Dar es Salaam. The Morogoro fuel tanker disaster hit a new national record to become the worst such tragedy in the recent past after the death toll reached 100 yesterday.

Across the African continent, the August 10 becomes the fourth deadliest such accident after the Muhimbili National Hospital (MNH) announced the death of one more person from the accident Wednesday.

Fifteen survivors now remain -- down from the 47, who were transferred from Morogoro to Dar es Salaam on a chopper -- following the accident.

At least 30 of the victims died in the days after the accident, in which a fireball engulfed a crowd thronging to collect petrol from an overturned tanker.

Since their transfer to the MNH, it’s been a tricky battle for survival for the victims who suffered serious burns -- some as bad over 80 per cent.

Granted, it’s been a hectic and testing time for medics at the country’s main referral hospital where 13 survivors are still in the Intensive Care Unit.

Many of the victims are motorbike taxi drivers who rushed to the scene to try to siphon off leaking petrol.

The explosion was triggered when a man tried to take the truck’s battery, creating sparks that ignited the fuel.

Until the latest accident, the worst calamity occurred in Mbeya in 2002 in which 40 people died and 100 injured when an oil tanker overturned.

Again in Morogoro, 18 people perished when a tanker collided with a bus in April 2015.

A string of such disasters

- South Sudan, September 16, 2015: At least 203 people are killed and 150 injured as people try to recover fuel from an oil tanker following a road accident west of the capital Juba.

- Kenya, January 31, 2009: Flames engulf a crowd scooping fuel when a tanker overturns near Molo, northwest of the capital Nairobi, killing some 122 people.

- Niger, May 6, 2019: At least 76 people die in an explosion near the airport of the capital Niamey. Most of the victims were trying to collect fuel flowing from the overturned truck when the blast occurred.

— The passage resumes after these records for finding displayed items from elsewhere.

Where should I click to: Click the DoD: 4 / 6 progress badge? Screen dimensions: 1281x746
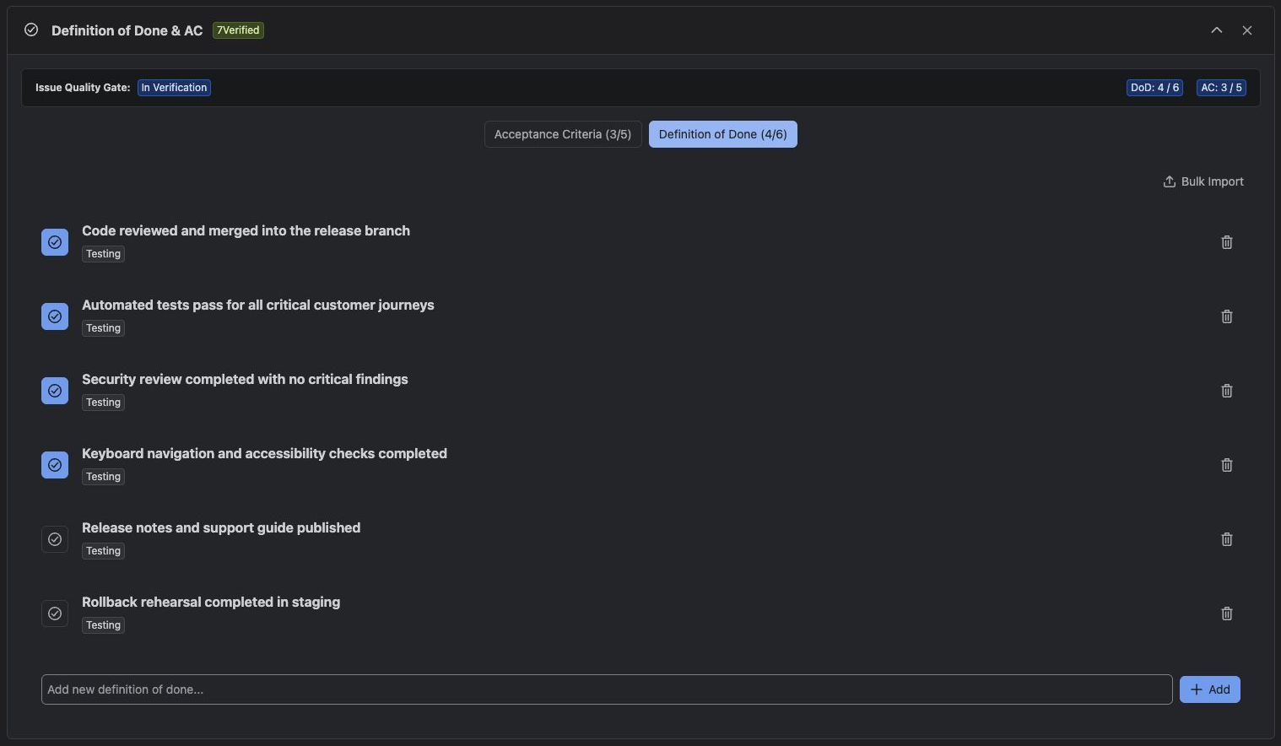1154,88
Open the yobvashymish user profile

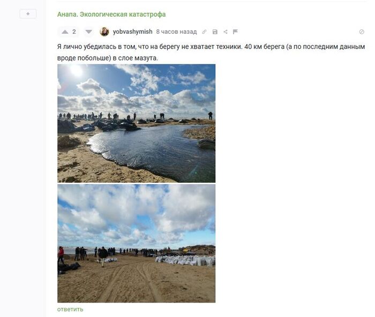click(x=132, y=32)
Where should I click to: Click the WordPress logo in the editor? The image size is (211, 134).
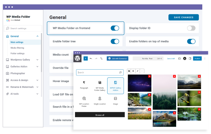[78, 58]
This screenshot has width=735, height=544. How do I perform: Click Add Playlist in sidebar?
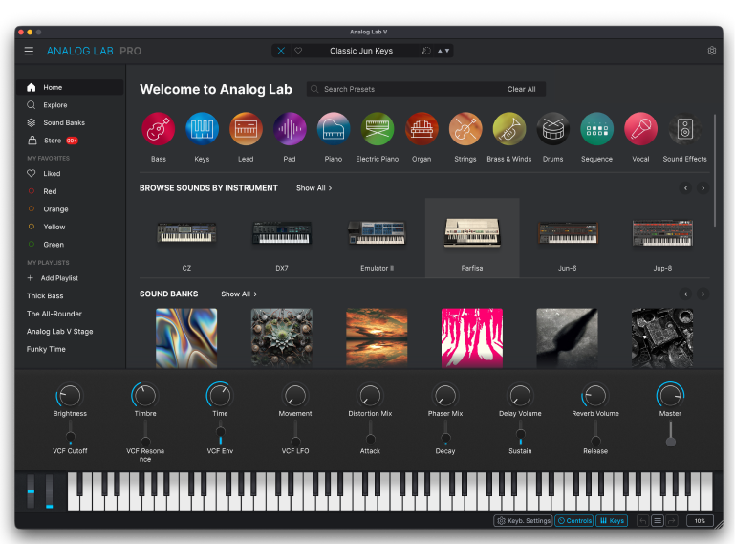[59, 278]
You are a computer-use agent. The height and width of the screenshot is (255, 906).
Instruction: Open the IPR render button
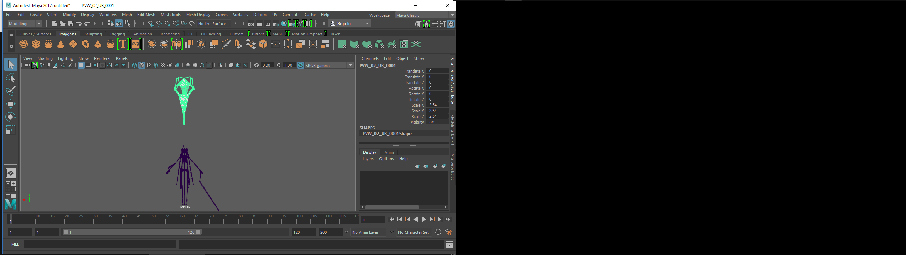[x=268, y=24]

- DR Congo, October 6, 2018, Democratic Republic of Congo: At least 53 people are killed when an oil tanker collides with another vehicle and catches fire on a highway west of the capital Kinshasa.

- Mozambique, November 17, 2016: At least 93 people are killed when an oil tanker carrying petrol explodes in the west of the country. Hundreds were trying to siphon off the fuel at the time.

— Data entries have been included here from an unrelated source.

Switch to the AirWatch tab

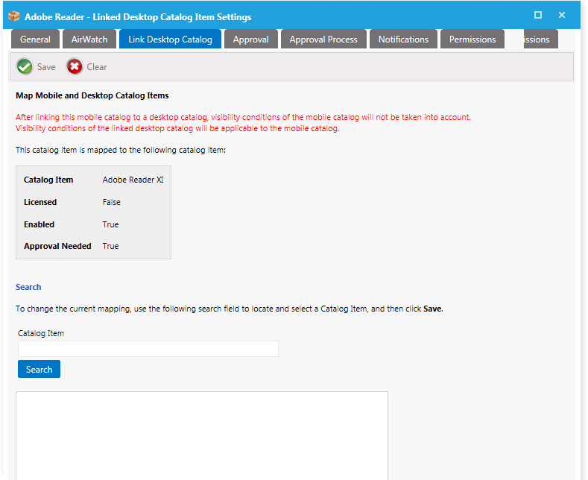89,40
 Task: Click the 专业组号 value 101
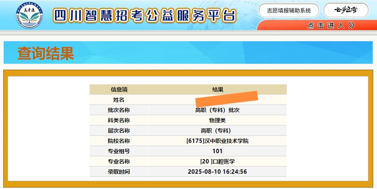coord(217,151)
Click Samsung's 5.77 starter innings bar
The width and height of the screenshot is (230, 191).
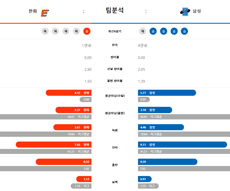[167, 93]
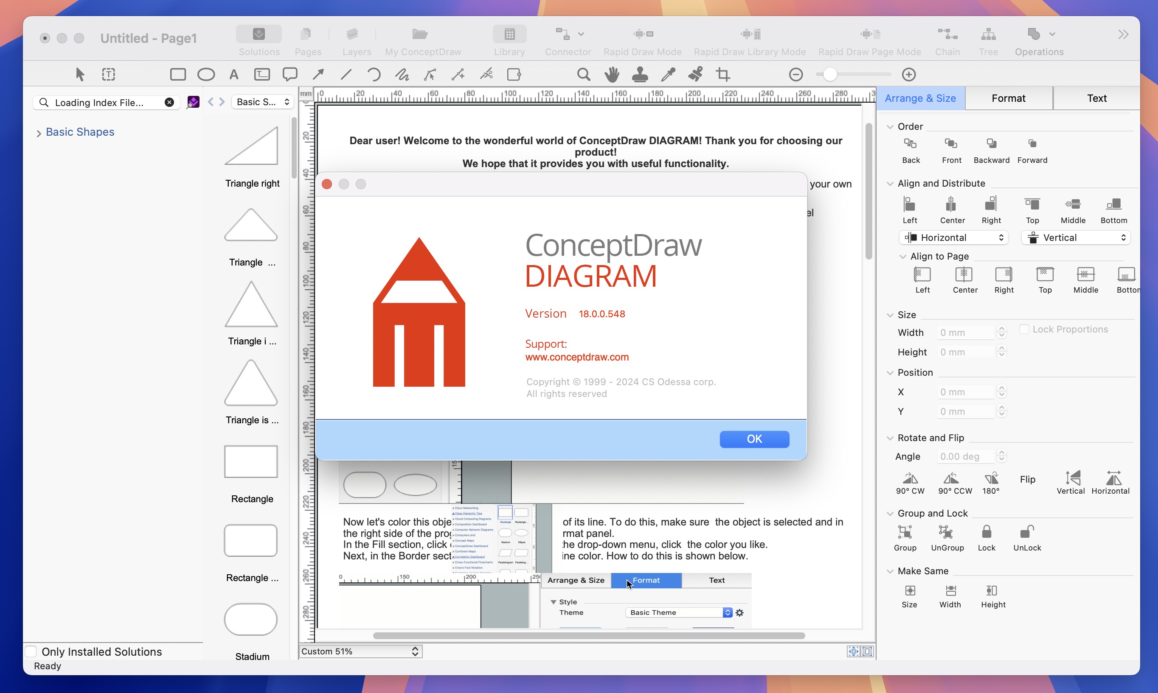
Task: Select Custom 51% zoom dropdown
Action: (x=360, y=651)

- Nigeria, May 31, 2015: At least 69 people burn to death in the southeast of the country after a petrol tanker loses control, rams into a busy bus station and bursts into flames.

- July 12, 2012, Nigeria: At least 104 people are killed as they try to recover fuel from a petrol tanker following an accident in the southern River State.

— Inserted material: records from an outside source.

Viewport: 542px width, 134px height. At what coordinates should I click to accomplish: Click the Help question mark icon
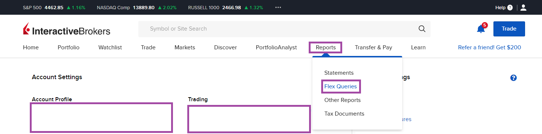tap(510, 7)
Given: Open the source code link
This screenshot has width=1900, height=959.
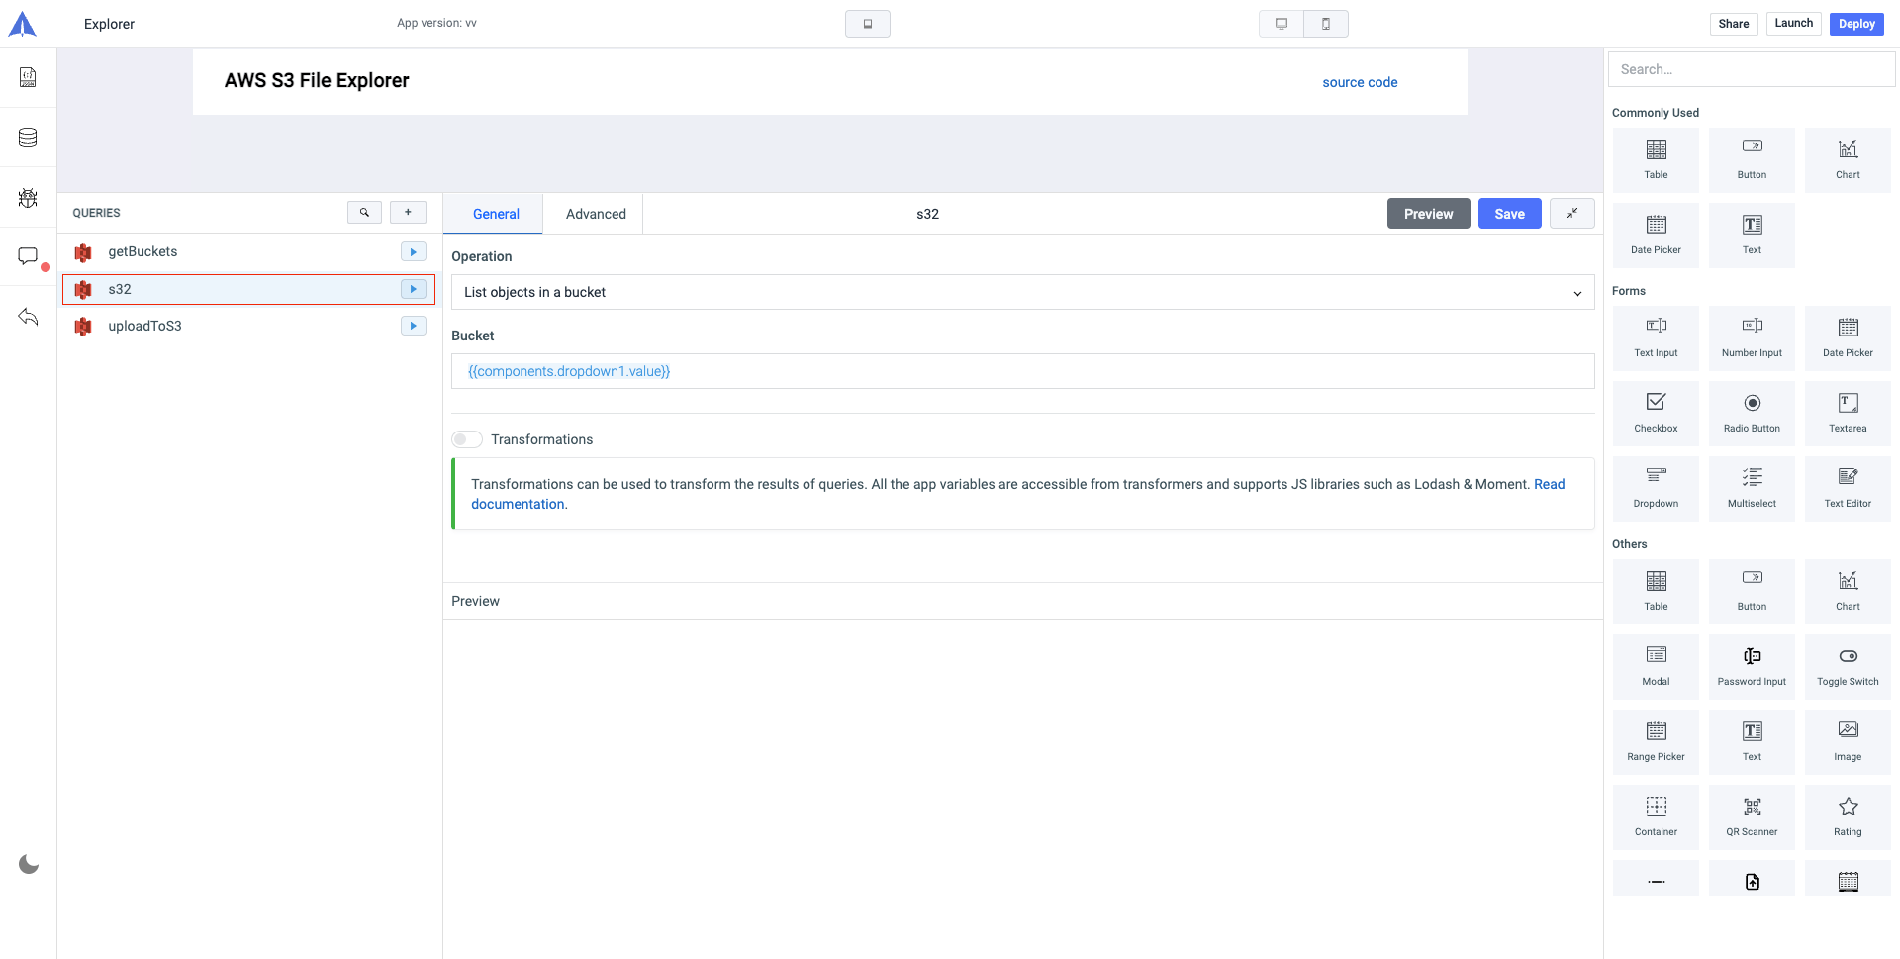Looking at the screenshot, I should tap(1360, 82).
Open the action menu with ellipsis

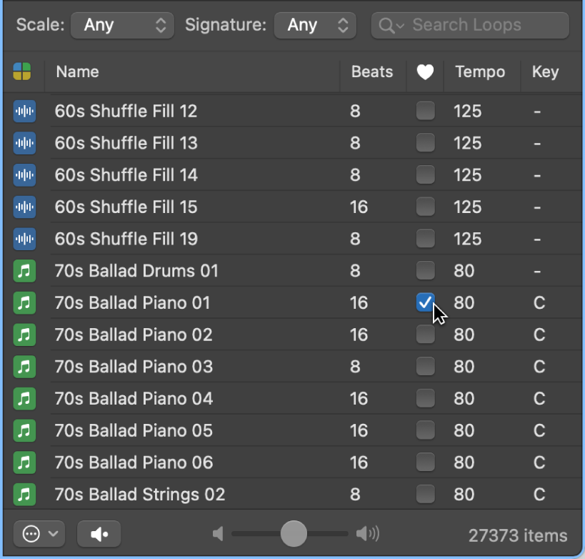39,534
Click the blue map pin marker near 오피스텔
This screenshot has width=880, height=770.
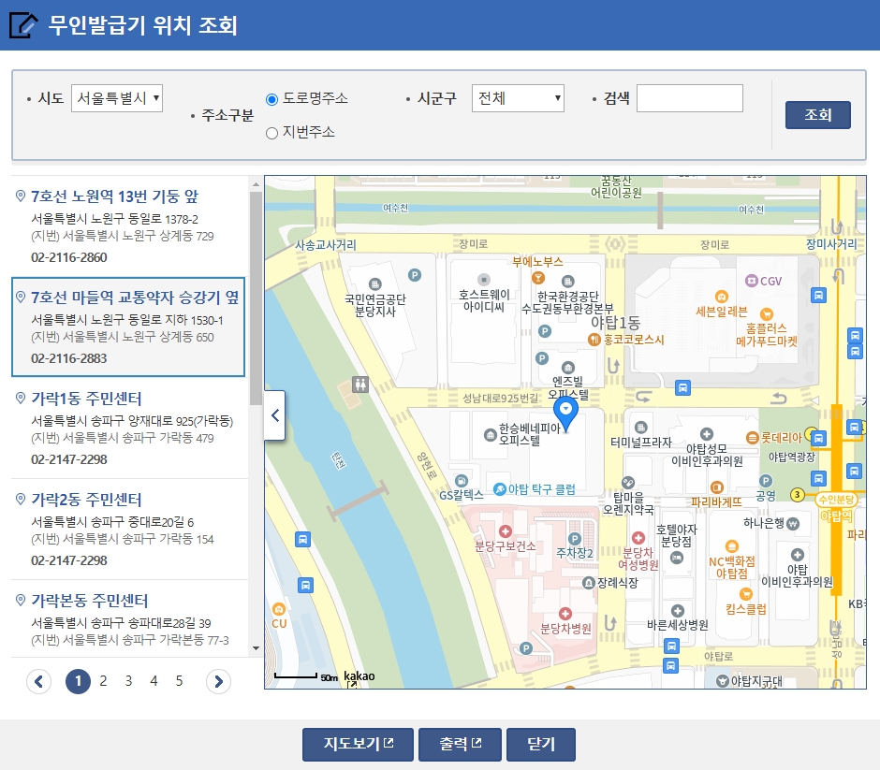pyautogui.click(x=566, y=412)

- July 2, 2010, DR Congo: At least 292 people are killed in a petrol tanker blast in the eastern village of Sange. Some victims were trying to recover fuel after the accident; others were watching a World Cup football match nearby.

- October 9, 2009, Nigeria: At least 70 people are killed in the southeastern Anambra state after a petrol tanker explodes and the flames engulf several other vehicles.